◆ The task: Copy the rows below word for word, keeping every line as it is.

◆ Data to use:
*** Block opens ***

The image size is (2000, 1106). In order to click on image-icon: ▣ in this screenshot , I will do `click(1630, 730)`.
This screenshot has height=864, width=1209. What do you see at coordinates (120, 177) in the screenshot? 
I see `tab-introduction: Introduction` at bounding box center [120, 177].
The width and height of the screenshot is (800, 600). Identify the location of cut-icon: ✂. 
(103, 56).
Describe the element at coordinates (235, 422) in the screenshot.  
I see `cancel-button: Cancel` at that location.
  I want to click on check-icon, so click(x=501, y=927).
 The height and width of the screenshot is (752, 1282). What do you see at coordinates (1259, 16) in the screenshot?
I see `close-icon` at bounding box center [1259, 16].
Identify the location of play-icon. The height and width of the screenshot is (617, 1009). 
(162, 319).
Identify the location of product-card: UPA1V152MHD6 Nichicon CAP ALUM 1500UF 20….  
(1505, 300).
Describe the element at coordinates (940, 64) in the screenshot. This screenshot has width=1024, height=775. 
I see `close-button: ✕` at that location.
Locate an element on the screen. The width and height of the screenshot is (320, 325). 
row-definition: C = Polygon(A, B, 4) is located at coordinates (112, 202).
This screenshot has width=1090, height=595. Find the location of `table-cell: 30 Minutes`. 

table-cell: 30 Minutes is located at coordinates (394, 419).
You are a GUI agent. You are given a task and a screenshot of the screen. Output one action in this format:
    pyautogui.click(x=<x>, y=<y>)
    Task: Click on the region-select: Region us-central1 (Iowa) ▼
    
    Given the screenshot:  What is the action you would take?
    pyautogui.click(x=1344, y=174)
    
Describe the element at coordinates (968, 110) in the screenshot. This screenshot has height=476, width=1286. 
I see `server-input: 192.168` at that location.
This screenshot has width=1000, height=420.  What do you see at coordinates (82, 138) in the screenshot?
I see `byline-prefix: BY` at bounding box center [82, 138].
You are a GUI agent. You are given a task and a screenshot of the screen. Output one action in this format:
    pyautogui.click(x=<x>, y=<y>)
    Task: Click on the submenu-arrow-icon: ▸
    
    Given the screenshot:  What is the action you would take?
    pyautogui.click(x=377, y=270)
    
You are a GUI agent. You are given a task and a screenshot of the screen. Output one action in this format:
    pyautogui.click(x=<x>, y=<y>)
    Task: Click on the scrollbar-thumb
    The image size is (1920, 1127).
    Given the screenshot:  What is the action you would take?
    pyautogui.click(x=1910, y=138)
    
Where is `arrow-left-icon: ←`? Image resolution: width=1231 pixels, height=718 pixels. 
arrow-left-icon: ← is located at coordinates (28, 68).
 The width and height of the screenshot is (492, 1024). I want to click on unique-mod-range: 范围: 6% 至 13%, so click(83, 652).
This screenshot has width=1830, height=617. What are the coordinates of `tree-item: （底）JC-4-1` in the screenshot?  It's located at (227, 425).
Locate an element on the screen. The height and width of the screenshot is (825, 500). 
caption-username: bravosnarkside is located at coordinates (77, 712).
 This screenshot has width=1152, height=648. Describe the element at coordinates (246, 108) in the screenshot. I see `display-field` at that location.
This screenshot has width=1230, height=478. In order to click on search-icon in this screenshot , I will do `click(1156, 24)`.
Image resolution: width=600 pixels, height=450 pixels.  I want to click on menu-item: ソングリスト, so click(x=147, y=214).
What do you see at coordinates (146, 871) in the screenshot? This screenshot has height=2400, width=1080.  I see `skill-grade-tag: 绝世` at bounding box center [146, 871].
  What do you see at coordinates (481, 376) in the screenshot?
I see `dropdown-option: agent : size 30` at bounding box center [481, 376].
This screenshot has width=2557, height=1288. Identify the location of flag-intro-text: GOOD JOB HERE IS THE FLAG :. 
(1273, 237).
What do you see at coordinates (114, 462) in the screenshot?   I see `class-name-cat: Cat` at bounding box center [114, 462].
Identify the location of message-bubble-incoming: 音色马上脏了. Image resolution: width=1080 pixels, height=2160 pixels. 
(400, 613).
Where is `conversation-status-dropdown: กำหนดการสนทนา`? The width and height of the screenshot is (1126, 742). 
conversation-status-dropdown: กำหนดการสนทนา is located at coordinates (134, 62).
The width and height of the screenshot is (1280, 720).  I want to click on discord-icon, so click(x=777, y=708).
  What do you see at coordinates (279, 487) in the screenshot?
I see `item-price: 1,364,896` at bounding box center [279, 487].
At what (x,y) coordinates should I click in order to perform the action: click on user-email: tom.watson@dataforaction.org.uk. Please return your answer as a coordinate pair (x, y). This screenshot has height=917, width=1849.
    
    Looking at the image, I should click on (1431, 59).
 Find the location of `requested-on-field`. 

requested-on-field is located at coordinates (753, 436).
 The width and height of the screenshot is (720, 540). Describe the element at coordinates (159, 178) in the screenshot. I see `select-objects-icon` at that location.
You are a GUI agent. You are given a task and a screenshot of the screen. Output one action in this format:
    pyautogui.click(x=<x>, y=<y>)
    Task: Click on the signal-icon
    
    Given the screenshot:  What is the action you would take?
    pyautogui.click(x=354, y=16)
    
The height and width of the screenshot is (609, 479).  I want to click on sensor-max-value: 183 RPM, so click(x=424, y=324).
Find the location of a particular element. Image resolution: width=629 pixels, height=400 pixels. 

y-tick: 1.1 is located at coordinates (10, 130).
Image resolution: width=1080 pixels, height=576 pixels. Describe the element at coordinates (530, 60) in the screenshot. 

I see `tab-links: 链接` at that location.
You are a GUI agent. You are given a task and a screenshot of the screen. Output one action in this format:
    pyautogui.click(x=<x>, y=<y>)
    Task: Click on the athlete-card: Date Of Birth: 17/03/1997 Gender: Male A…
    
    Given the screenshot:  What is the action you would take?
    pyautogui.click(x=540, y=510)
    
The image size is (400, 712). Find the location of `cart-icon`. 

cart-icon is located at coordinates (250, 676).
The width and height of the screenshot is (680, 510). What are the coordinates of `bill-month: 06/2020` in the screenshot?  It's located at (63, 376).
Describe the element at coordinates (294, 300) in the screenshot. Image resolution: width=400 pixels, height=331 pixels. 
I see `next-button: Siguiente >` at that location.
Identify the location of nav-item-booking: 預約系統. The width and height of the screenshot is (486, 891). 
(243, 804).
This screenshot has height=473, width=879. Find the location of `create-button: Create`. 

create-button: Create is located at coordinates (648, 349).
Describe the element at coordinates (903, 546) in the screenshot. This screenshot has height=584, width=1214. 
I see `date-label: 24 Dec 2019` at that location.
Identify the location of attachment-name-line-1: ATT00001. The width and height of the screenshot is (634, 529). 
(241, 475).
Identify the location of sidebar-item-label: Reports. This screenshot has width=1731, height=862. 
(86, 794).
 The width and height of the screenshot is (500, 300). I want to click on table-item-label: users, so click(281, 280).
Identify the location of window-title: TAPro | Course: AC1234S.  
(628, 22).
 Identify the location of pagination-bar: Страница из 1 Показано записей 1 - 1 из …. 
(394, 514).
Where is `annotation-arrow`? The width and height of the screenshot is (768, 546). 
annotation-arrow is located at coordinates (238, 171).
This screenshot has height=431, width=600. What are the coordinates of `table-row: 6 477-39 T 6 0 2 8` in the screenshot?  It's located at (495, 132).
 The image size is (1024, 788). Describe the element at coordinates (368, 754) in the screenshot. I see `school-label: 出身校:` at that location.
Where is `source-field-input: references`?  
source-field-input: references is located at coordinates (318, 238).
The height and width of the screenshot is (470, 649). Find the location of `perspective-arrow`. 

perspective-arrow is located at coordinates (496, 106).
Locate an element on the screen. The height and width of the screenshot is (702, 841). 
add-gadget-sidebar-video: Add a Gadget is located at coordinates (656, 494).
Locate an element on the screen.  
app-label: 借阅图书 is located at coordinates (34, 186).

*** Block closes ***

◆ Reply:
The image size is (2000, 1106). In order to click on image-icon: ▣ in this screenshot , I will do `click(1630, 730)`.
This screenshot has height=864, width=1209. What do you see at coordinates (120, 177) in the screenshot? 
I see `tab-introduction: Introduction` at bounding box center [120, 177].
The width and height of the screenshot is (800, 600). Identify the location of cut-icon: ✂. 
(103, 56).
Describe the element at coordinates (235, 422) in the screenshot.  
I see `cancel-button: Cancel` at that location.
  I want to click on check-icon, so click(x=501, y=927).
 The height and width of the screenshot is (752, 1282). What do you see at coordinates (1259, 16) in the screenshot?
I see `close-icon` at bounding box center [1259, 16].
Identify the location of play-icon. The height and width of the screenshot is (617, 1009). 
(162, 319).
Identify the location of product-card: UPA1V152MHD6 Nichicon CAP ALUM 1500UF 20….  
(1505, 300).
Describe the element at coordinates (940, 64) in the screenshot. This screenshot has width=1024, height=775. 
I see `close-button: ✕` at that location.
Locate an element on the screen. The width and height of the screenshot is (320, 325). 
row-definition: C = Polygon(A, B, 4) is located at coordinates (112, 202).
This screenshot has width=1090, height=595. Find the location of `table-cell: 30 Minutes`. 

table-cell: 30 Minutes is located at coordinates (394, 419).
You are a GUI agent. You are given a task and a screenshot of the screen. Output one action in this format:
    pyautogui.click(x=<x>, y=<y>)
    Task: Click on the region-select: Region us-central1 (Iowa) ▼
    
    Given the screenshot:  What is the action you would take?
    pyautogui.click(x=1344, y=174)
    
Describe the element at coordinates (968, 110) in the screenshot. This screenshot has height=476, width=1286. 
I see `server-input: 192.168` at that location.
This screenshot has width=1000, height=420.  What do you see at coordinates (82, 138) in the screenshot?
I see `byline-prefix: BY` at bounding box center [82, 138].
You are a GUI agent. You are given a task and a screenshot of the screen. Output one action in this format:
    pyautogui.click(x=<x>, y=<y>)
    Task: Click on the submenu-arrow-icon: ▸
    
    Given the screenshot:  What is the action you would take?
    pyautogui.click(x=377, y=270)
    
You are a GUI agent. You are given a task and a screenshot of the screen. Output one action in this format:
    pyautogui.click(x=<x>, y=<y>)
    Task: Click on the scrollbar-thumb
    The image size is (1920, 1127).
    Given the screenshot:  What is the action you would take?
    pyautogui.click(x=1910, y=138)
    
Where is `arrow-left-icon: ←`? Image resolution: width=1231 pixels, height=718 pixels. 
arrow-left-icon: ← is located at coordinates (28, 68).
 The width and height of the screenshot is (492, 1024). I want to click on unique-mod-range: 范围: 6% 至 13%, so click(83, 652).
This screenshot has width=1830, height=617. What are the coordinates of `tree-item: （底）JC-4-1` in the screenshot?  It's located at (227, 425).
Locate an element on the screen. The height and width of the screenshot is (825, 500). 
caption-username: bravosnarkside is located at coordinates (77, 712).
 This screenshot has width=1152, height=648. Describe the element at coordinates (246, 108) in the screenshot. I see `display-field` at that location.
This screenshot has width=1230, height=478. In order to click on search-icon in this screenshot , I will do `click(1156, 24)`.
Image resolution: width=600 pixels, height=450 pixels.  I want to click on menu-item: ソングリスト, so click(x=147, y=214).
What do you see at coordinates (146, 871) in the screenshot? This screenshot has height=2400, width=1080.  I see `skill-grade-tag: 绝世` at bounding box center [146, 871].
  What do you see at coordinates (481, 376) in the screenshot?
I see `dropdown-option: agent : size 30` at bounding box center [481, 376].
This screenshot has width=2557, height=1288. Identify the location of flag-intro-text: GOOD JOB HERE IS THE FLAG :. 
(1273, 237).
What do you see at coordinates (114, 462) in the screenshot?   I see `class-name-cat: Cat` at bounding box center [114, 462].
Identify the location of message-bubble-incoming: 音色马上脏了. Image resolution: width=1080 pixels, height=2160 pixels. 
(400, 613).
Where is `conversation-status-dropdown: กำหนดการสนทนา`? The width and height of the screenshot is (1126, 742). 
conversation-status-dropdown: กำหนดการสนทนา is located at coordinates (134, 62).
The width and height of the screenshot is (1280, 720).  I want to click on discord-icon, so click(x=777, y=708).
  What do you see at coordinates (279, 487) in the screenshot?
I see `item-price: 1,364,896` at bounding box center [279, 487].
At what (x,y) coordinates should I click in order to perform the action: click on user-email: tom.watson@dataforaction.org.uk. Please return your answer as a coordinate pair (x, y). This screenshot has height=917, width=1849.
    
    Looking at the image, I should click on (1431, 59).
 Find the location of `requested-on-field`. 

requested-on-field is located at coordinates (753, 436).
 The width and height of the screenshot is (720, 540). Describe the element at coordinates (159, 178) in the screenshot. I see `select-objects-icon` at that location.
You are a GUI agent. You are given a task and a screenshot of the screen. Output one action in this format:
    pyautogui.click(x=<x>, y=<y>)
    Task: Click on the signal-icon
    
    Given the screenshot:  What is the action you would take?
    pyautogui.click(x=354, y=16)
    
The height and width of the screenshot is (609, 479).  I want to click on sensor-max-value: 183 RPM, so click(x=424, y=324).
Find the location of a particular element. Image resolution: width=629 pixels, height=400 pixels. 

y-tick: 1.1 is located at coordinates (10, 130).
Image resolution: width=1080 pixels, height=576 pixels. Describe the element at coordinates (530, 60) in the screenshot. 

I see `tab-links: 链接` at that location.
You are a GUI agent. You are given a task and a screenshot of the screen. Output one action in this format:
    pyautogui.click(x=<x>, y=<y>)
    Task: Click on the athlete-card: Date Of Birth: 17/03/1997 Gender: Male A…
    
    Given the screenshot:  What is the action you would take?
    pyautogui.click(x=540, y=510)
    
The image size is (400, 712). Find the location of `cart-icon`. 

cart-icon is located at coordinates (250, 676).
The width and height of the screenshot is (680, 510). What are the coordinates of `bill-month: 06/2020` in the screenshot?  It's located at (63, 376).
Describe the element at coordinates (294, 300) in the screenshot. Image resolution: width=400 pixels, height=331 pixels. 
I see `next-button: Siguiente >` at that location.
Identify the location of nav-item-booking: 預約系統. The width and height of the screenshot is (486, 891). 
(243, 804).
This screenshot has height=473, width=879. Find the location of `create-button: Create`. 

create-button: Create is located at coordinates (648, 349).
Describe the element at coordinates (903, 546) in the screenshot. This screenshot has height=584, width=1214. 
I see `date-label: 24 Dec 2019` at that location.
Identify the location of attachment-name-line-1: ATT00001. The width and height of the screenshot is (634, 529). 
(241, 475).
Identify the location of sidebar-item-label: Reports. This screenshot has width=1731, height=862. 
(86, 794).
 The width and height of the screenshot is (500, 300). I want to click on table-item-label: users, so click(281, 280).
Identify the location of window-title: TAPro | Course: AC1234S.  
(628, 22).
 Identify the location of pagination-bar: Страница из 1 Показано записей 1 - 1 из …. 
(394, 514).
Where is `annotation-arrow`? The width and height of the screenshot is (768, 546). 
annotation-arrow is located at coordinates (238, 171).
This screenshot has height=431, width=600. What are the coordinates of `table-row: 6 477-39 T 6 0 2 8` in the screenshot?  It's located at (495, 132).
 The image size is (1024, 788). Describe the element at coordinates (368, 754) in the screenshot. I see `school-label: 出身校:` at that location.
Where is `source-field-input: references`?  
source-field-input: references is located at coordinates (318, 238).
The height and width of the screenshot is (470, 649). Find the location of `perspective-arrow`. 

perspective-arrow is located at coordinates (496, 106).
Locate an element on the screen. The height and width of the screenshot is (702, 841). 
add-gadget-sidebar-video: Add a Gadget is located at coordinates (656, 494).
Locate an element on the screen.  
app-label: 借阅图书 is located at coordinates (34, 186).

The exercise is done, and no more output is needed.